┌─ Data for processing

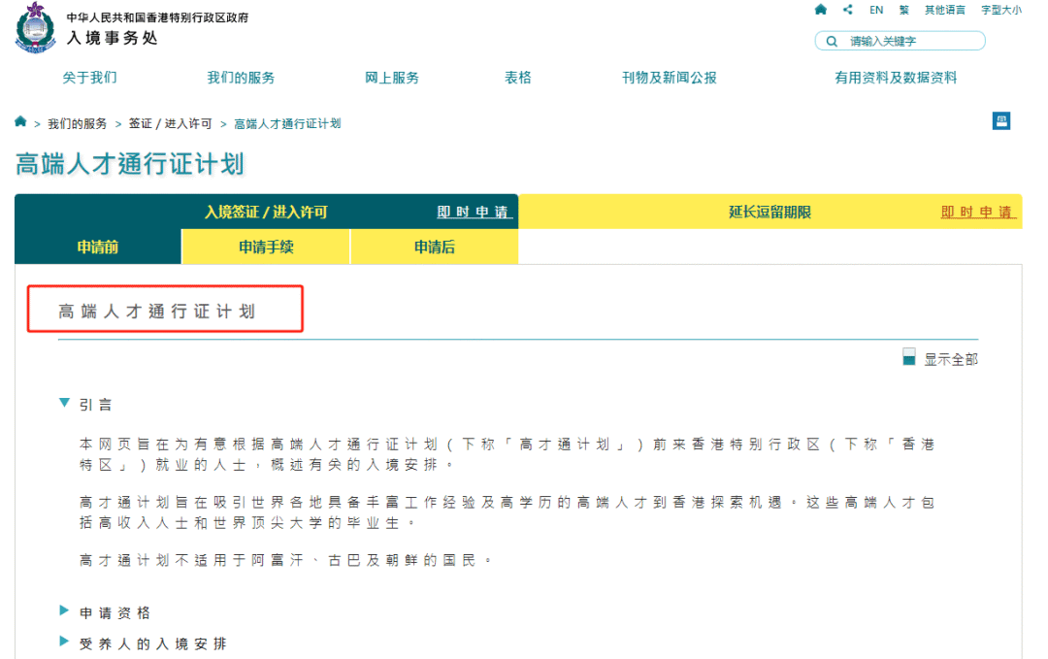Switch to the 延长逗留期限 tab
This screenshot has height=659, width=1048.
pos(770,211)
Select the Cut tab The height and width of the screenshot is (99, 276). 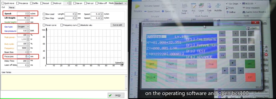click(x=3, y=7)
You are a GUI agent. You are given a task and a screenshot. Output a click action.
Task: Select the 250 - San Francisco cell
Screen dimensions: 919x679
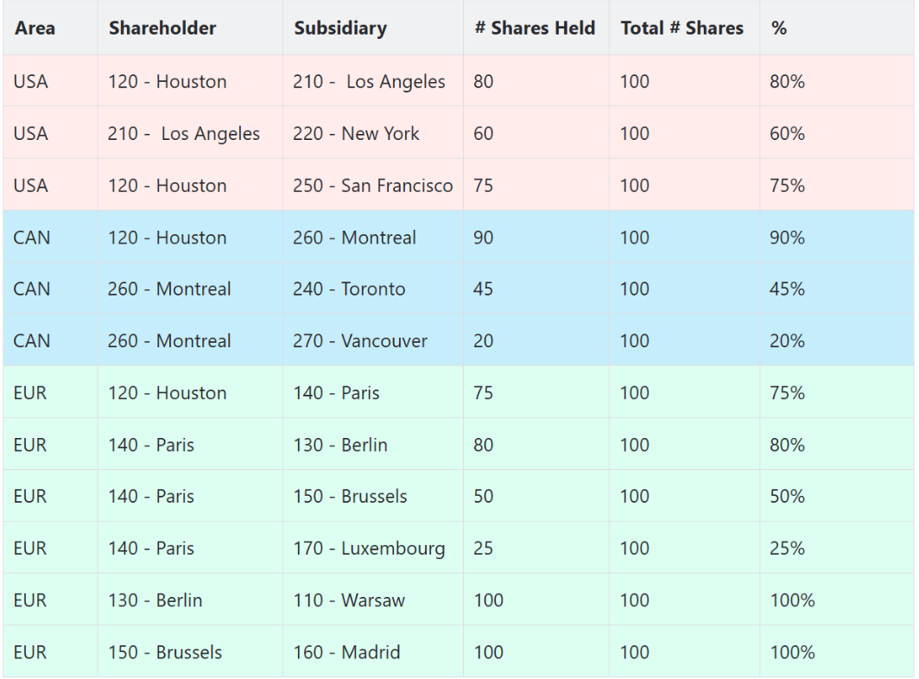click(x=373, y=185)
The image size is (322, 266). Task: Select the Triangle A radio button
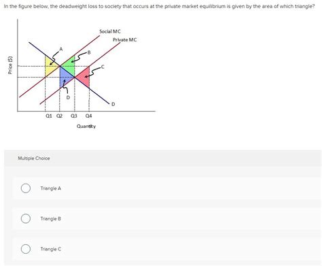[26, 188]
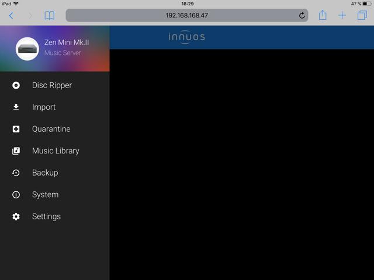This screenshot has width=374, height=280.
Task: Open Safari bookmarks book icon
Action: 50,16
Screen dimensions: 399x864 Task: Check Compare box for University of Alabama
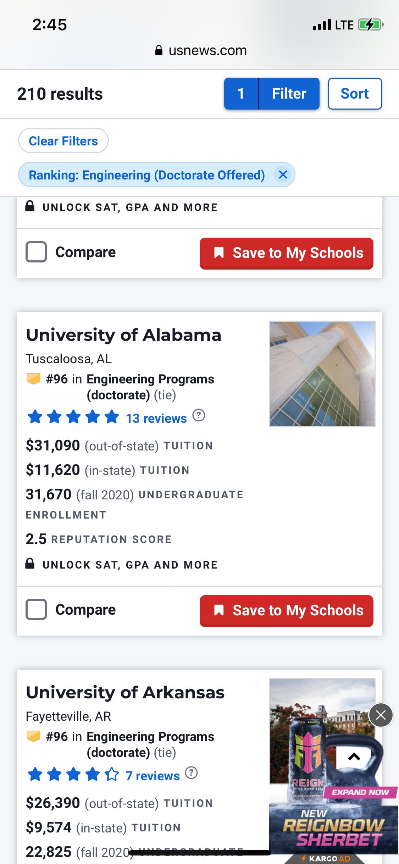(x=36, y=609)
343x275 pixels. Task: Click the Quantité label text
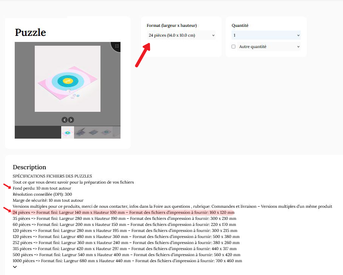point(240,26)
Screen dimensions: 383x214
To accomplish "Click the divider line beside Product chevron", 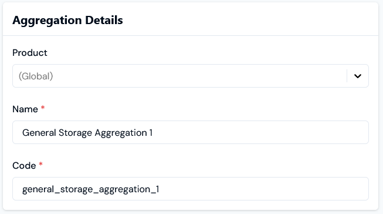I will click(347, 76).
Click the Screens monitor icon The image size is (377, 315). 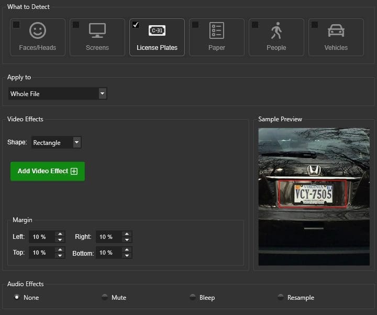pyautogui.click(x=97, y=30)
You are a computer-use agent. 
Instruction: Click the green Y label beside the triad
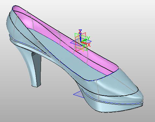pyautogui.click(x=88, y=38)
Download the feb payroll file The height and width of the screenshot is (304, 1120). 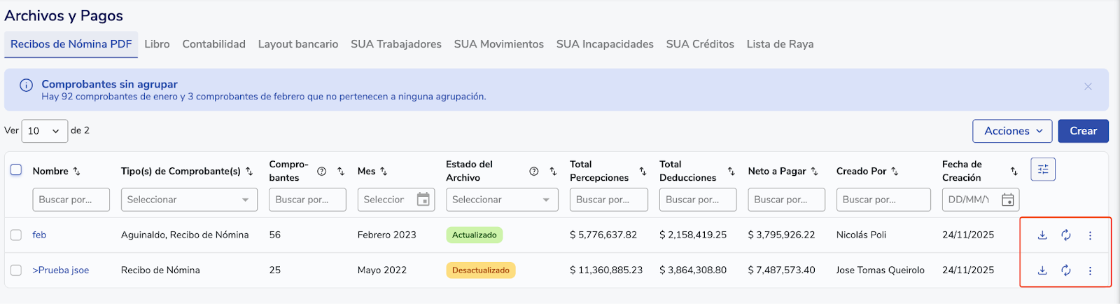pos(1042,235)
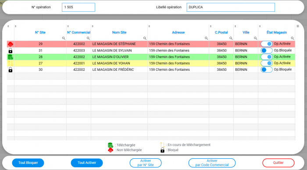Click the red cloud icon on row 29

pos(11,44)
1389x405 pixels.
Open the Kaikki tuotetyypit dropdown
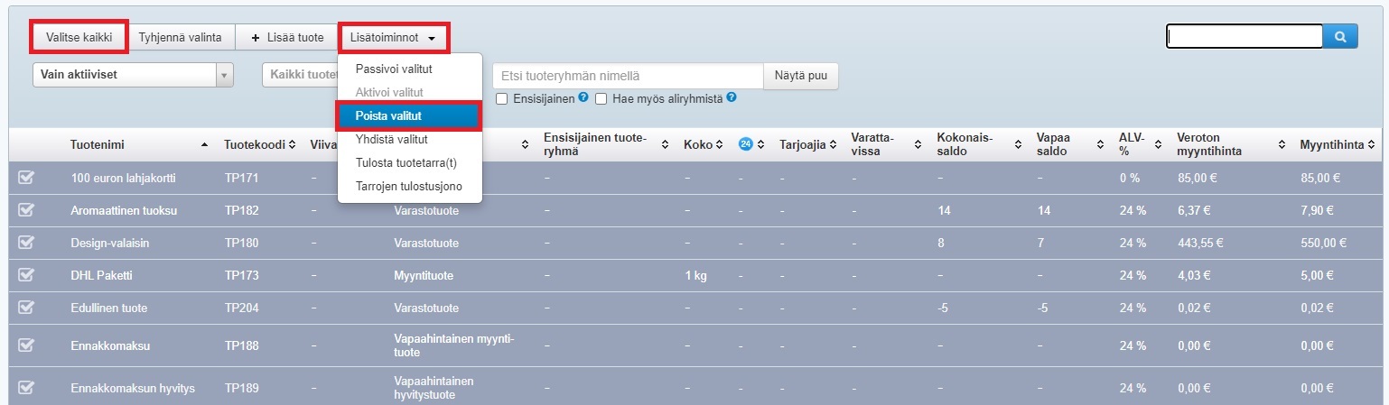(x=300, y=75)
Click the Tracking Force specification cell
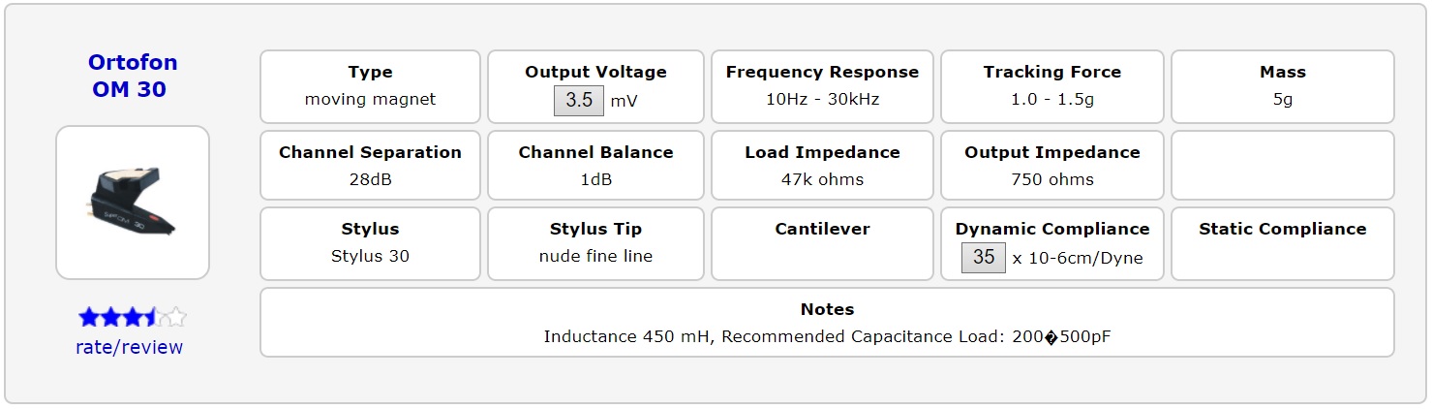This screenshot has height=409, width=1432. [x=1051, y=86]
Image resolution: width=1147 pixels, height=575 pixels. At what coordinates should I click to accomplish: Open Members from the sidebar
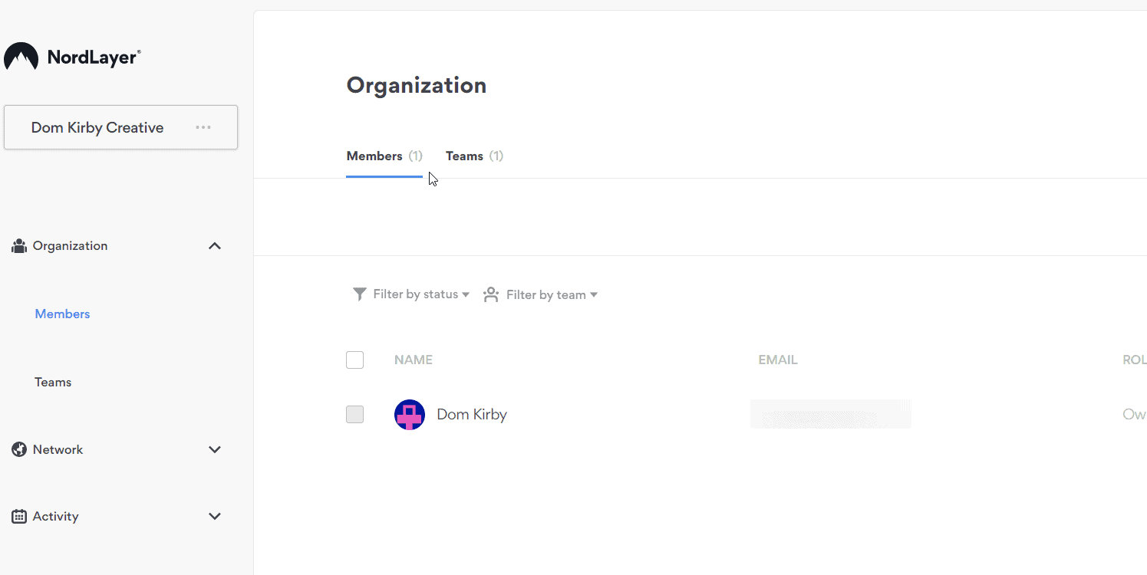coord(62,314)
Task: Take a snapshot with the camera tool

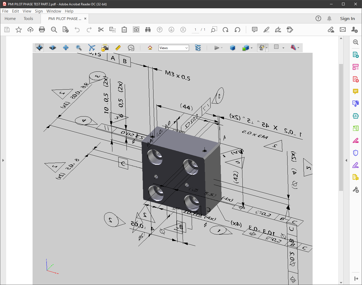Action: (136, 30)
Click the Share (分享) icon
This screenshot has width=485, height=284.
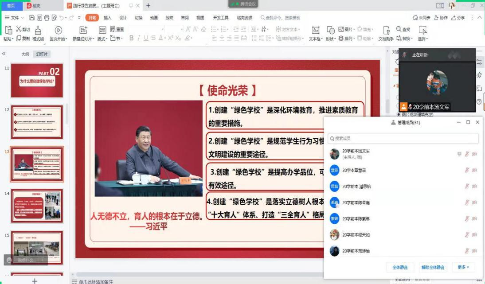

└─

> What to produce: Repeat each line word for word, from the one with "Click the Share (分享) icon" down to the last line of the data, and keep the pictures out of it.

> Written response:
Click the Share (分享) icon
This screenshot has width=485, height=284.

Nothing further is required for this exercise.